§ **DATA SUPPLIED**:
----------
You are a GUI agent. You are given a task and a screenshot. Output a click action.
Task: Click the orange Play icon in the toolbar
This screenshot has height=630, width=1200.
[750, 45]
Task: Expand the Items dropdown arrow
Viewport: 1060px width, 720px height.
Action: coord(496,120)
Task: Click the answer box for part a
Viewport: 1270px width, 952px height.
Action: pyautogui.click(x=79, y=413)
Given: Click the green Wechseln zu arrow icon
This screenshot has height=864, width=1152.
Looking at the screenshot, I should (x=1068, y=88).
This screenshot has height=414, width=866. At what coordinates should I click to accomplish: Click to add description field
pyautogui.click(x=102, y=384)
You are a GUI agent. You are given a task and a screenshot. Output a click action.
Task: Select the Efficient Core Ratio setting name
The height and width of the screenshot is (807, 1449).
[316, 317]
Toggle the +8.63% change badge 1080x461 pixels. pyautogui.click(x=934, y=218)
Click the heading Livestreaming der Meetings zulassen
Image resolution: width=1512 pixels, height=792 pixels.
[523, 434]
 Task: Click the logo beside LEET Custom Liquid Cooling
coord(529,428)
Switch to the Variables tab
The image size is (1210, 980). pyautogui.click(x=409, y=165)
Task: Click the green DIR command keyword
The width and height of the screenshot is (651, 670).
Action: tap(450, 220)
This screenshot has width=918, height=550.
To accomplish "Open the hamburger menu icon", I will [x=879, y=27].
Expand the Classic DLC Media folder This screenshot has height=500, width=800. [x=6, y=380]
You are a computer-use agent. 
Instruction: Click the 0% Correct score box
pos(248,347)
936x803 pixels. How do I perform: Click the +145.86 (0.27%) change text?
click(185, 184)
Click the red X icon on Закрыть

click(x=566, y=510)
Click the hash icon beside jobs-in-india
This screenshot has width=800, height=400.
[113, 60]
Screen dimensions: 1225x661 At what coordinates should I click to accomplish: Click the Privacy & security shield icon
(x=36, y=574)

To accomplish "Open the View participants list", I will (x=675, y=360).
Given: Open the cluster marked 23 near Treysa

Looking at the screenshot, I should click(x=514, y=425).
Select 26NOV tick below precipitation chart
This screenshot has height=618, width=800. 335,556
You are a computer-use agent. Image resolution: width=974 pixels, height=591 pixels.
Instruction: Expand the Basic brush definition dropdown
----------
§ **EXERCISE INSTRUCTIONS**: Each line above that contains "green" must be copied out.

§ **RESPONSE**:
Given: Click the green Wechseln zu arrow icon
Task: Click the green DIR command keyword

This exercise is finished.